Teh hype around music-industry hackathons may ebb adn flow, but they remain an enduring source of good ideas.
It’s not about finding fully-fledged startups ready to soar, and more about exploring how new technologies put together in interesting ways can solve problems and/or open new pathways.
Asset relationship-management tech firm OpenPlay held its first hackathon last month during the Music biz conference in Atlanta. The ‘Break the Silos. Build the Future’ event focused on four times: social impact, dsps, distributors and sync.
40 people across 12 teams took part, with an array of industry partners providing APIs and datasets: the MLC, Audioshake, Pex, Luminate, Soundstripe, Sureel AI, AWS, Merlin, Musixmatch, Cyanite, Watchdog, Muserk, ACRCloud, Harmix, XPERI, Jaxsta, Unison, Music.AI and OpenPlay itself.
The winning project came from Berlin-based student Diego Leon, who built an app for AI-powered rights attribution.
It analyses the audio of a song, using Audioshake’s API to separate stems then Sureel’s API to detect patterns and assign attribution so that accurate royalties can be paid.
Second place went to two staff from the MLC – Serona Elton and Katrina Feyintola. They tapped into a very-2025 trend – ‘vibe coding’ courtesy of a platform called Lovable – to build a project called Samplify.
It identifies and generates metadata for sampled elements in songs, with the aim of making attribution quicker and more accessible.
Third place, meanwhile, went to participant Jake Hardy with an app called Field Notes.
It helps people take structured notes during meetings and sessions, tagging them with contextual metadata like artist names, genres and dates. As his follow-up blog post explains, Hardy also used vibe coding to build his project.
He suggested that there may be some tensions around use of these tools. “I think we’ll see a fracture. The growing hostility towards vibe coding amongst traditional developers is obvious,” wrote Hardy, who thinks events may split between ‘AI-free hackathons’ and more casual and accessible vibe-coding contests.
openplay’s co-founder and chief client officer Edward Ginis thinks that the emergence of vibe coding is positive for the music industry, however.
“The most profound lesson was how AI has democratised innovation in ways I completely underestimated. Watching participants use AI-powered advancement tools to rapidly prototype ideas shifted my entire outlook on who can be an innovator in music technology,” he told Music Ally.
“The trend I observed was participants focusing on rapid ideation and experimentation rather than getting bogged down in technical implementation details.”
“This ‘vibe coding’ approach meant ideas could flow from anyone – music supervisors, A&R executives, artist managers – not just traditional developers.the fact that two winners weren’t software developers proved that domain expertise and creative problem-solving often matter more than pure technical skills.”
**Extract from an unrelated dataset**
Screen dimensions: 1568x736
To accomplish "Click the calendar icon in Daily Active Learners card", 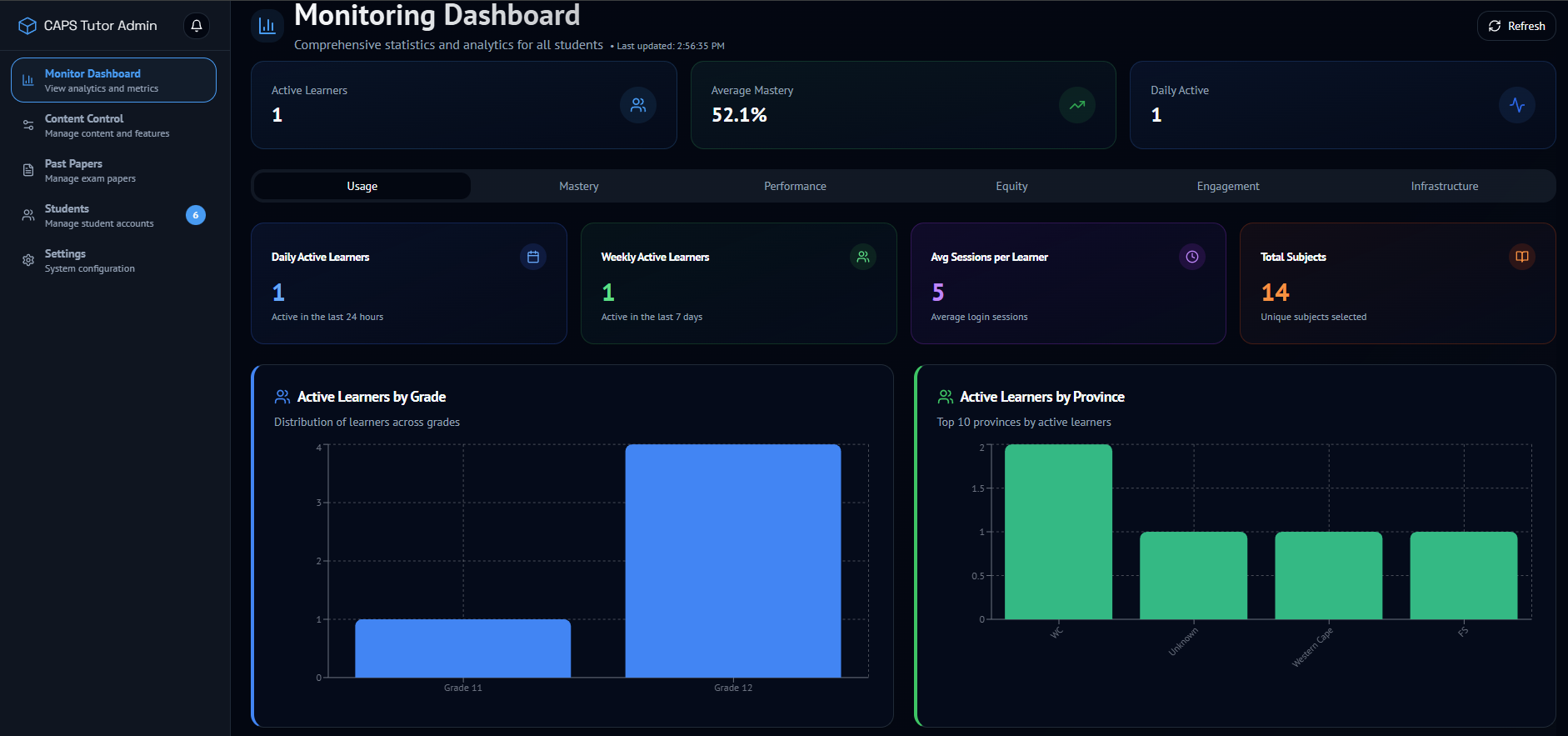I will click(x=532, y=257).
Ginis thinks that there’s a wider lesson to be learned here to: that if the music industry has an innovation bottleneck, it’s less a lack of ideas than “accessibility to the tools needed to build solutions”.
He thinks AI can remove that barrier: “which means we’re about to see an explosion of music-focused innovation from unexpected sources… future music industry hackathons should actively recruit non-technical participants and provide AI-powered development tools as standard resources”.
Ginis added that his aim with the hackathon was to prove that there is still an appetite for these kinds of events and this type of collaboration within the music community.
“My expectations were modest – I wasn’t sure if we’d get enough technical talent to make the projects viable, and I was worried that the music industry’s risk-averse culture might limit participation,” he said.
“But we ended up with nearly 40 participants forming 12 teams, and we were blessed to have the invaluable support of an notable coalition of industry-leading sponsors, who contributed APIs, datasets, and hands-on guidance to help the teams succeed. It was a success!”